Eigentlich müsste die Europäische Union das militärische Vorgehen gegen eine gewählte Regierung klar verurteilen. Aber das Militär hat möglicherweise im Sinne einer Mehrheit der Ägypter gehandelt und könnte Schlimmeres verhindern.

Von Annette Riedel |
    Sie kommen ziemlich ins Stottern, die beiden Sprecher der EU-Außenbeauftragten, Ashton, wenn sie die Lage in Ägypten in diesen Tagen aus europäischer Sicht kommentieren sollen.

    "Ich sage nur so viel, alle müssen ruhig bleiben, miteinander reden, zum Demokratieprozess zurückkehren."

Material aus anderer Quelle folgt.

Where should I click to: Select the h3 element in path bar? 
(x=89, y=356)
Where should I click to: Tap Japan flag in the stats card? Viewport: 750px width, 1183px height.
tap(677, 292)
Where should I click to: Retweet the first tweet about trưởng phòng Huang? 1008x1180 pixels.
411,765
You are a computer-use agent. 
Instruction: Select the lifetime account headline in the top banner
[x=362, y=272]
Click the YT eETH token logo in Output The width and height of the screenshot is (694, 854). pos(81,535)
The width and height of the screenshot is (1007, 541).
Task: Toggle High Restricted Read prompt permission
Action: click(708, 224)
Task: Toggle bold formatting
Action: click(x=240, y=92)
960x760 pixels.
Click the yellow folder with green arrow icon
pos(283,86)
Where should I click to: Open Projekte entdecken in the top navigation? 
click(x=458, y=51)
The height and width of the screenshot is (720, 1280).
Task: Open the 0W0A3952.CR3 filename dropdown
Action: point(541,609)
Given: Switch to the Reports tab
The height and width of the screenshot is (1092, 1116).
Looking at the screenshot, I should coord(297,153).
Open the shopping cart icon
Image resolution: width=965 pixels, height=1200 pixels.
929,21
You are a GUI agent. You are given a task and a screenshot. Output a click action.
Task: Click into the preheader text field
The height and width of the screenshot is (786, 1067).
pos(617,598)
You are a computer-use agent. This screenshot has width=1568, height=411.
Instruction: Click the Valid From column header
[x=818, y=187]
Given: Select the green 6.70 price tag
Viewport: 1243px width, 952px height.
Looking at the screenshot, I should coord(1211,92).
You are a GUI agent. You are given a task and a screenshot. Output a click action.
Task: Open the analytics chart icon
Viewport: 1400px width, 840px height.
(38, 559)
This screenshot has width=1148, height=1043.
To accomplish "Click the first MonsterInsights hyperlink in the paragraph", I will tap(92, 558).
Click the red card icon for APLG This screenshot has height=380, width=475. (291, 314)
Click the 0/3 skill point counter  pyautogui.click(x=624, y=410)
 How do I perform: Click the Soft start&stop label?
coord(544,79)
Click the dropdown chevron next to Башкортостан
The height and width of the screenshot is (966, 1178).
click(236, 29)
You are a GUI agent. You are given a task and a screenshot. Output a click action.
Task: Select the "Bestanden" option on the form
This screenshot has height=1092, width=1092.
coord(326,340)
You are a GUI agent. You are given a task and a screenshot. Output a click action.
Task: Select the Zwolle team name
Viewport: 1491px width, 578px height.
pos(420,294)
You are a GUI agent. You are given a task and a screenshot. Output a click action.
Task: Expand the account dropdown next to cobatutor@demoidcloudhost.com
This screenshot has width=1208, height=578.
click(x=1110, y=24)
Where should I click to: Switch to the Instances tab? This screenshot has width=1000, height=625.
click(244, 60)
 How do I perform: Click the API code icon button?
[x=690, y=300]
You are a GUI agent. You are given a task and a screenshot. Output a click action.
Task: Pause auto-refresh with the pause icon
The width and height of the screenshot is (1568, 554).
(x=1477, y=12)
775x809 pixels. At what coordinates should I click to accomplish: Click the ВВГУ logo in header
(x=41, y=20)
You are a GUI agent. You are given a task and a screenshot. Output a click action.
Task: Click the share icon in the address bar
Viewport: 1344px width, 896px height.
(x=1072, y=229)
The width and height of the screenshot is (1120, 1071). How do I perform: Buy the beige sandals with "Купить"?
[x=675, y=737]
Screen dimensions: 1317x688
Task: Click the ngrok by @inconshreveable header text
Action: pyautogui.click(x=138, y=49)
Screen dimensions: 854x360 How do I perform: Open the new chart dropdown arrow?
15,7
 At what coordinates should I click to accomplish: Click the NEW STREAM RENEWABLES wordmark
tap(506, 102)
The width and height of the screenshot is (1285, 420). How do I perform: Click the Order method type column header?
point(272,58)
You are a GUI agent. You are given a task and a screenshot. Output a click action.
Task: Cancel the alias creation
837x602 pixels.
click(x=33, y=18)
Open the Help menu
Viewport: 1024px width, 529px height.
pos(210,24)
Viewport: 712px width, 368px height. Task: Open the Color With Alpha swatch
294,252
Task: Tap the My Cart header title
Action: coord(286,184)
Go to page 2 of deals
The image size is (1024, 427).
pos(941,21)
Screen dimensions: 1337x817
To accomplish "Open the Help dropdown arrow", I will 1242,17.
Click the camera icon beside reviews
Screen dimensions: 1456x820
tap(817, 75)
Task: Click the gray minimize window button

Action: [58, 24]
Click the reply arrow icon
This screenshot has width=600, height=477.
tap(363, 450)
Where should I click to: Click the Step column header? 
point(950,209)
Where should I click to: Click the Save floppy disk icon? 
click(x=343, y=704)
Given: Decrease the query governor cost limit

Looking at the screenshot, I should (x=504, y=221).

    "Ich könnte nur noch mal wiederholen, was Michael schon gestern gesagt hat."

    Michael Mann und Maja Kocijancic tun sich schwer mit der Antwort auf die Frage, ob man in Brüssel die Ereignisse in Ägypten als Militärputsch betrachtet. Man beschränkt sich stattdessen auf Appelle, schnell zum demokratischen Prozess zurückzukehren und auf Gewalt zu verzichten bzw. bedauert und kritisiert, dass es Tote gegeben hat.

    Die Zögerlichkeit hat mehrere Gründe. Die Lage ist tatsächlich nicht leicht zu bewerten. Die Europäer müssten eigentlich per Definition militärisches Vorgehen gegen eine gewählte Regierung klar verurteilen. Andererseits hat das Militär möglicherweise im Sinne einer Mehrheit der Ägypter gehandelt und kann möglicherweise noch Schlimmeres verhindern.

    Zum Anderen aber kann im Namen der gemeinsamen europäischen Außenpolitik nur das gesagt und getan werden, was jeweils außenpolitisch Konsens ist unter allen Mitgliedsländern.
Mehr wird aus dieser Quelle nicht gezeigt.